Penelitian ini menggunakan pendekatan kuantitatif dengan metode deskriptif. Sebanyak 30 sampel air dari masyarakat pengguna air sumur dipilih secara accidental sampling. Lokasi sepuluh sumur ditentukan menggunakan metode cluster random sampling yang diikuti dengan proportional random sampling. Data yang terkumpul kemudian dianalisis secara univariat dengan tabulasi silang (crosstab) untuk melihat potensi hubungan antar variabel.

Hampir Semua Sumur Tercemar, Konsumsi Harian Ratusan Partikel!

Hasil penelitian menunjukkan temuan yang mengkhawatirkan. Seluruh sepuluh sumur gali yang menjadi sampel penelitian ternyata telah tercemar mikroplastik. Total ditemukan 188 partikel mikroplastik dengan ukuran bervariasi antara 0,13 hingga 7,24 milimeter. Bentuk mikroplastik yang teridentifikasi meliputi serat (fibers), pecahan (fragments), dan filamen (filaments).   
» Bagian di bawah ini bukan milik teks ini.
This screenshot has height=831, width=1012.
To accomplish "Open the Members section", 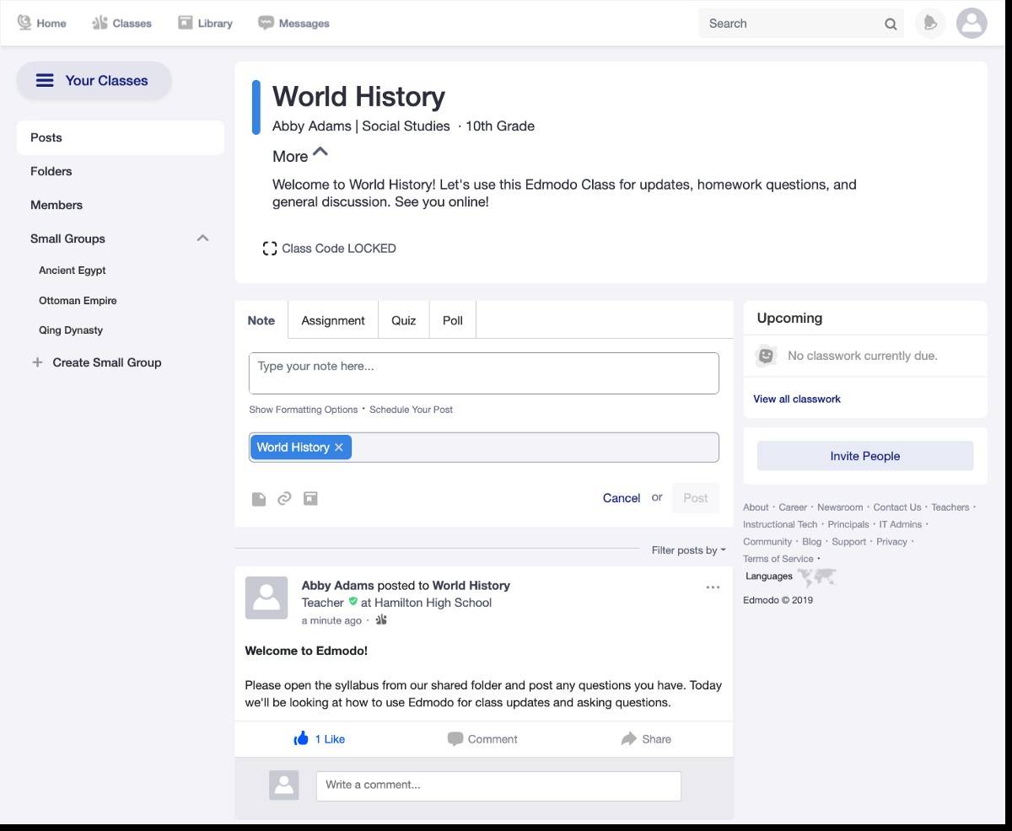I will point(57,204).
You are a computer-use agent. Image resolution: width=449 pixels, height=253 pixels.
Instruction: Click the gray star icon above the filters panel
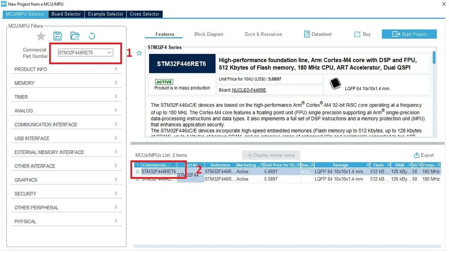tap(41, 35)
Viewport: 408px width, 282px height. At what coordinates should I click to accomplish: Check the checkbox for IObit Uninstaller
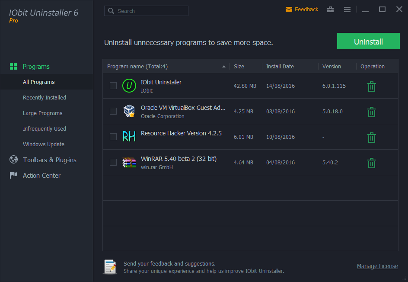pos(113,86)
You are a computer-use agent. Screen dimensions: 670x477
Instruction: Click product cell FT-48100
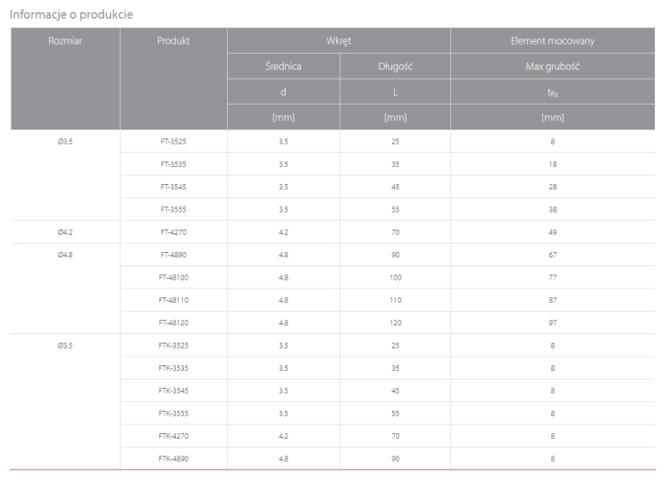[x=173, y=278]
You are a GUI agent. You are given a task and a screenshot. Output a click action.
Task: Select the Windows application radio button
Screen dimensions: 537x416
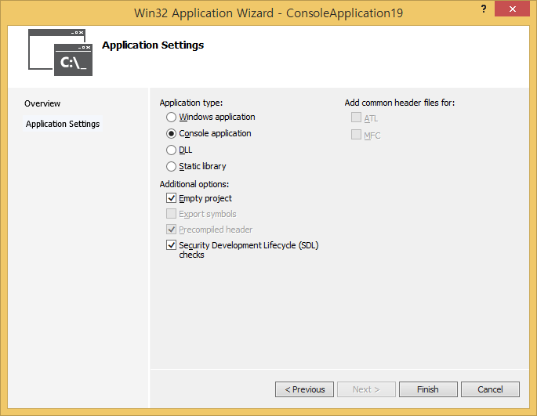(x=172, y=118)
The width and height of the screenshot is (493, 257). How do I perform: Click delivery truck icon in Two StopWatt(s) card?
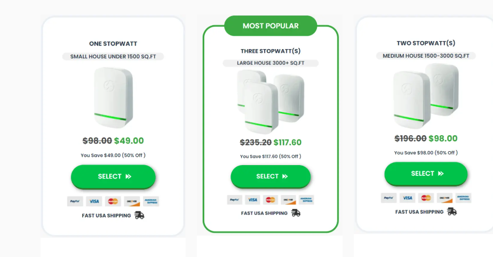point(452,212)
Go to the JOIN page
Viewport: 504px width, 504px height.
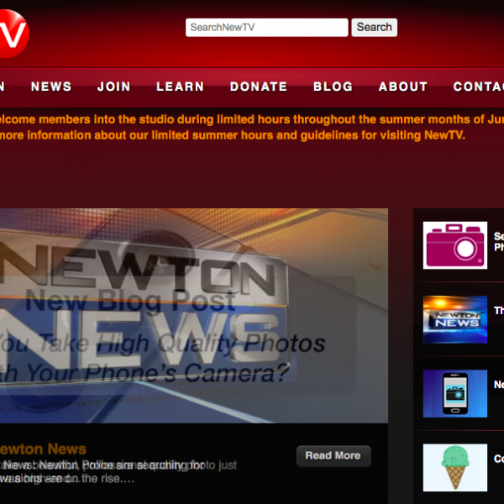pyautogui.click(x=113, y=87)
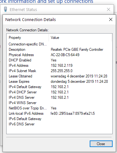Select the IPv4 DHCP Server row
Viewport: 117px width, 153px height.
pyautogui.click(x=59, y=92)
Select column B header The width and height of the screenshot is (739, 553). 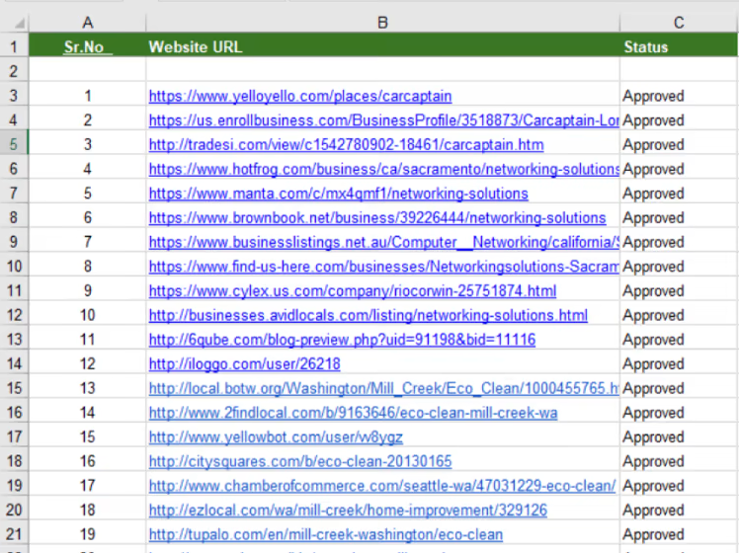point(382,23)
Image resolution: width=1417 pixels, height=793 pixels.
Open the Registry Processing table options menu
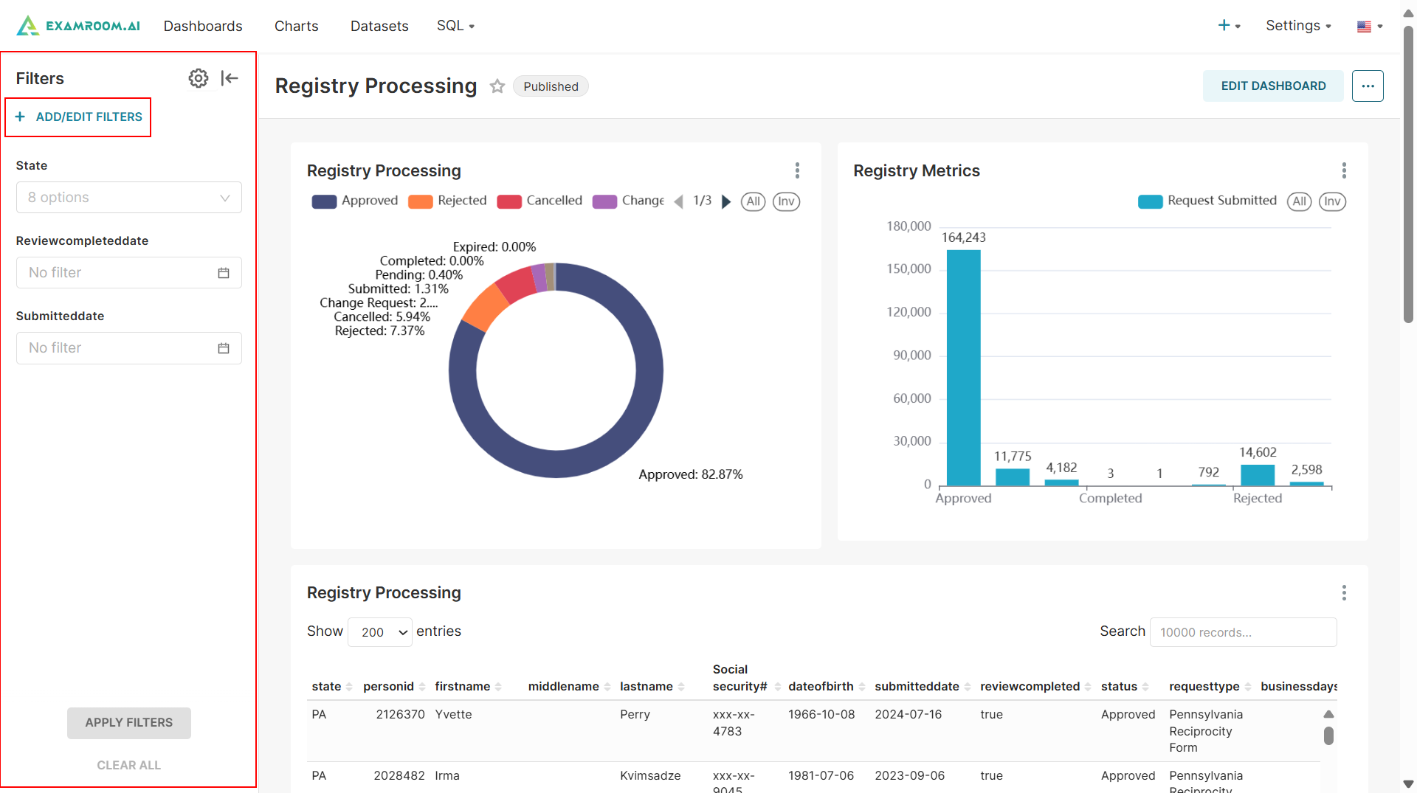(x=1343, y=593)
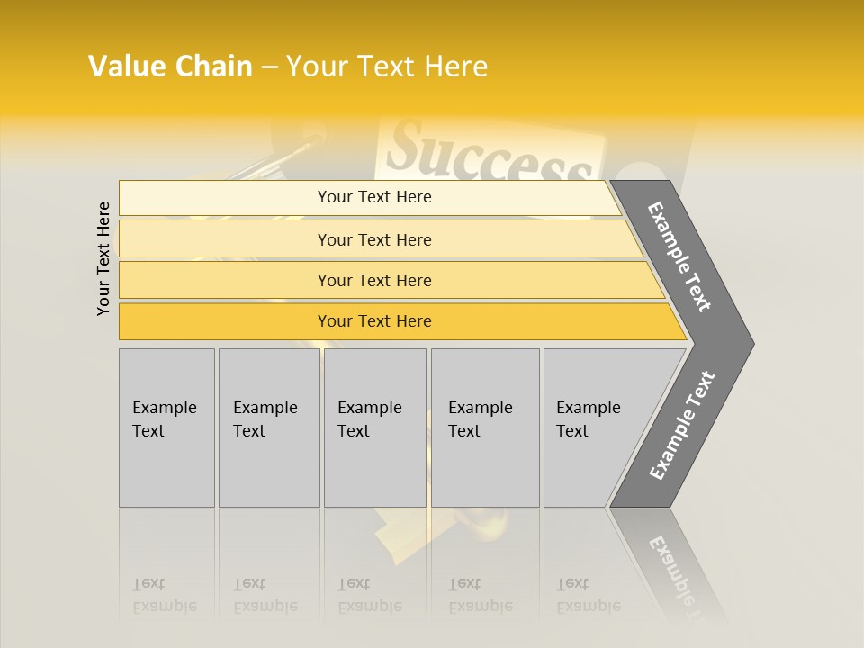The height and width of the screenshot is (648, 864).
Task: Select the upper dark chevron "Example Text"
Action: click(680, 257)
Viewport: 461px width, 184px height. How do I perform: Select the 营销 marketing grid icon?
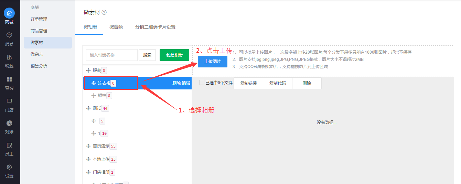coord(9,79)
Dari perhitungan, diperkirakan bahwa setiap harinya, masyarakat Dusun Kalimalang dapat mengonsumsi sekitar 235 partikel mikroplastik melalui air sumur gali yang mereka gunakan. Lebih lanjut, penelitian ini mengidentifikasi potensi faktor-faktor yang dapat meningkatkan jumlah mikroplastik dalam air sumur, seperti kedalaman sumur, jenis lantai sumur (semen atau tanah), keberadaan saluran pembuangan air limbah di sekitar sumur, serta jarak sumur dari lokasi pengelolaan sampah.

Temuan menarik lainnya adalah bahwa jarak sumur gali dari laut ternyata bukan merupakan faktor utama yang memengaruhi tingkat kontaminasi mikroplastik. Hal ini menunjukkan bahwa sumber kontaminasi mikroplastik kemungkinan besar berasal dari aktivitas dan pengelolaan sampah di daratan.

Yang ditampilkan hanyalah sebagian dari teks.